È nullo il licenziamento per causa di matrimonio: conseguenze e tutele per le lavoratrici

Il licenziamento comminato per causa di matrimonio è nullo.
La fattispecie è regolamentata dal D.lgs. 198/2006, il c.d. Codice delle Pari Opportunità, che all’art. 35 afferma: “Le clausole di qualsiasi genere, contenute nei contratti individuali e collettivi, o in regolamenti, che prevedano comunque la risoluzione del rapporto di lavoro delle lavoratrici in conseguenza del matrimonio sono nulle e si hanno per non apposte. Del pari nulli sono i licenziamenti attuati a causa di matrimonio.”
La norma prosegue poi, ponendo una presunzione legale iuris tantum a favore della lavoratrice stabilendo che: “Salvo quanto previsto dal comma 5, si presume che il licenziamento della dipendente nel periodo intercorrente dal giorno della richiesta delle pubblicazioni di matrimonio, in quanto segua la celebrazione, a un anno dopo la celebrazione stessa, sia stato disposto per causa di matrimonio.”
La presunzione può essere vinta solo ed esclusivamente se il datore di lavoro è in grado di provare che il licenziamento, sebbene comminato nel periodo coperto dal divieto, si fondi su uno di questi tre casi tassativamente elencati, ossia: a) colpa grave della lavoratrice, costituente giusta causa per la risoluzione del rapporto di lavoro; b) cessazione dell’attività dell’azienda cui la lavoratrice è addetta; c) ultimazione delle prestazioni per le quali la lavoratrice è stata assunta o di risoluzione del rapporto di lavoro per scadenza del termine.
Al di fuori di queste ipotesi, il licenziamento intimato nel periodo coperto da divieto è nullo e la lavoratrice ha diritto: alle tutele previste dai primi tre commi dell’art. 18 della L. 300/1970, come modificati dalla legge 92/2012, se è stata assunta prima del 7 marzo 2015; alle tutele indicate dall’art. 2 del decreto legislativo 23/2015 se è stata assunta dopo il 7 marzo 2015.
Entrambe le norme prevedono che la lavoratrice abbia diritto alla c.d. tutela reintegratoria piena.

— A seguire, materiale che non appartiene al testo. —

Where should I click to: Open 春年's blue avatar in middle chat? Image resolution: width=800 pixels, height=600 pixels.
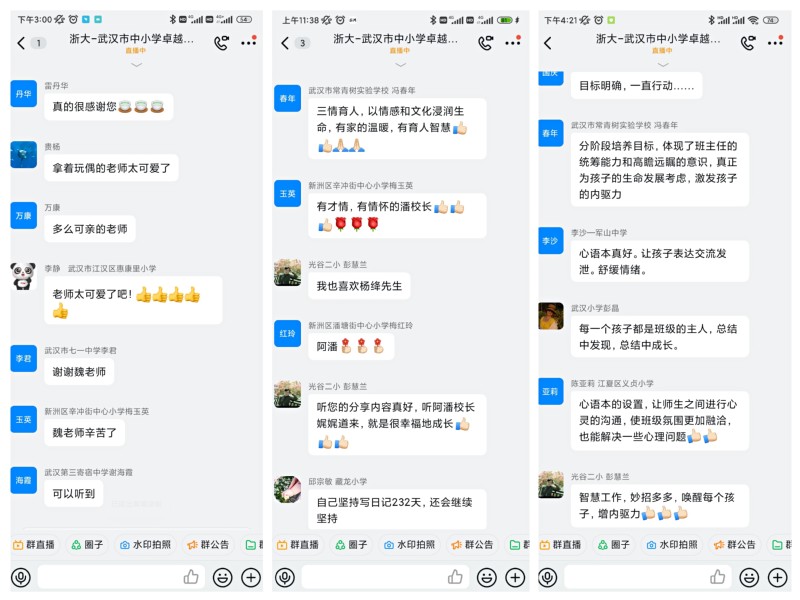point(287,98)
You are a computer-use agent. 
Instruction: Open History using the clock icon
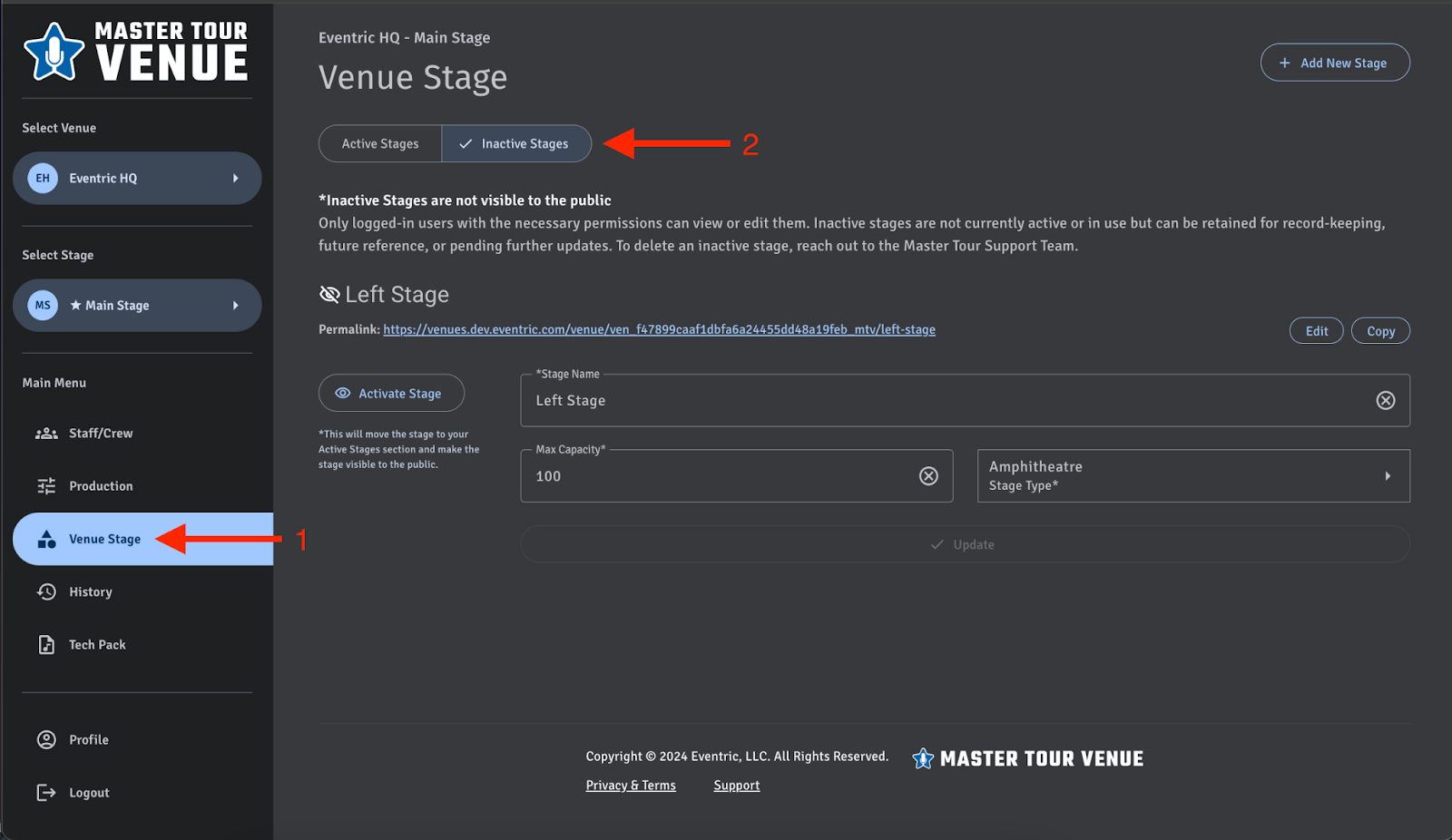point(46,591)
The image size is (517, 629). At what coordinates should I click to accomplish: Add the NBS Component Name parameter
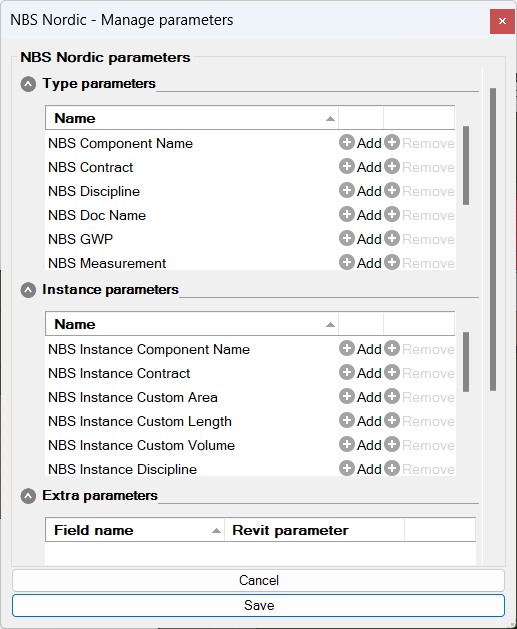pyautogui.click(x=360, y=143)
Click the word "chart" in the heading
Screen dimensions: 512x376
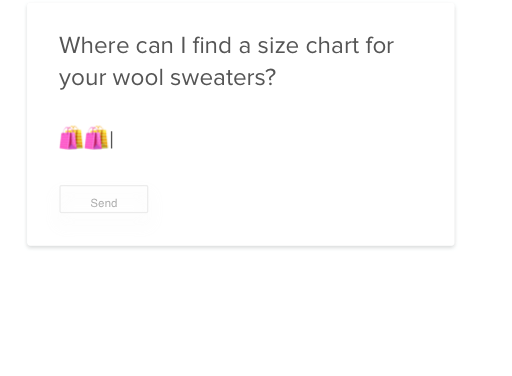(x=332, y=45)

Il datore di lavoro è tenuto a reintegrare la lavoratrice nel posto di lavoro; risarcire il danno, nella misura della retribuzione maturata dal giorno del licenziamento sino a quello dell’effettiva reintegrazione (l’indennità non può comunque essere inferiore alle cinque mensilità); a versare i contributi previdenziali ed assistenziali per tutto il periodo intercorso fra il licenziamento a quello della reintegrazione;
A tal proposito la sentenza n. 1266/2024 della Corte di Cassazione ottenuta dal nostro studio, ha affrontato un caso emblematico di licenziamento illegittimo comminato a una lavoratrice nel periodo di divieto indicato dall’art. 35 e segnatamente tra la data delle pubblicazioni e la celebrazione del matrimonio.

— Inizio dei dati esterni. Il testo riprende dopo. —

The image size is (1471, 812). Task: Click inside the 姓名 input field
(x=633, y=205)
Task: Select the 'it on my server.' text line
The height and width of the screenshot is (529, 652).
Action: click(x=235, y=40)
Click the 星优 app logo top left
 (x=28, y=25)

Nella su citata sentenza viene ribadito l’orientamento ormai consolidato della Corte, la quale afferma che l’art. 35 del Codice delle Pari Opportunità non mira a creare delle discriminazioni tra lavoratori e lavoratrici basate sul genere del soggetto che presta l’attività lavorativa, ma fonda la sua ratio nella “necessità di attuare delle misure legislative volte a garantire alla donna la possibilità di coniugare il diritto al lavoro con la propria vita familiare e coniugale”.
Questa tutela rafforzata si fonda su tutta una pluralità di principi costituzionali nonché sulla normativa antidiscriminatoria europea e si è sviluppata in coerenza con la realtà sociale che deve di assicurare delle tutele forti e indiscutibili per le donne lavoratrici.
In materia di licenziamento illegittimo per causa di matrimonio, la sentenza chiarisce come ciò che rileva non è l’intento – discriminatorio o meno – del datore di lavoro, bensì il dato oggettivo che il licenziamento è avvenuto nel periodo di un anno dal giorno della richiesta delle pubblicazioni di matrimonio cui è seguita la celebrazione dello stesso.
Nel caso di specie, infatti, a nulla rileva l’argomento della pregressa conoscenza da parte de datore di lavoro della convivenza more uxorio della lavoratrice o della potenziale fecondità della stessa.
Il licenziamento è nullo perché è stato intimato nel periodo intercorrente tra le pubblicazioni e la celebrazione de matrimonio e il datore di lavoro non è riuscito a dimostrare che il licenziamento sia stato intimato per una delle tre cause previste dalla legge.